The councilwoman, regarded as de Blasio’s favored candidate to replace term-limited Council Speaker Melissa Mark-Viverito next year, indicated the Council’s budget response in March would reflect these concerns.
“We think we should save more. There are probably opportunities to save more,” she said. “Can we do more? I think we can. And we’re going to figure out within our budget.”
Ferreras-Copeland, however, acknowledged that the stock market surge that followed Trump’s win and the president’s promised infrastructure agenda could mean more cash in city coffers.
The mayor has made defying Trump the central theme of his re-election campaign. Today, he reiterated his commitment to “keeping families together”—fighting federal efforts to deport undocumented immigrants unless the individuals have committed violent crimes—and asserted foreign-born business owners are “fueling our economy.”
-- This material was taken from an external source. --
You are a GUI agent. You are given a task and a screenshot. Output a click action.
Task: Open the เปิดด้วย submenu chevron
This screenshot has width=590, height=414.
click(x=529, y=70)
Staten Island Borough President James Oddo, a Republican close to de Blasio, told the Observer that the potential loss of federal dollars should be a “genuine concern.”
“We’re looking at a staredown which is kind of scary,” Oddo said after an unrelated event this morning, a few hours before the preliminary budget presser. “The president campaigned on it, I think he believes strongly in the anti-sanctuary stance he has. The mayor is equally passionate about his position. At the end of the day, I think you have a New Yorker in the White House I don’t think wants to hurt New York. I don’t know what’s going to happen.”
Madina Toure contributed reporting to this story.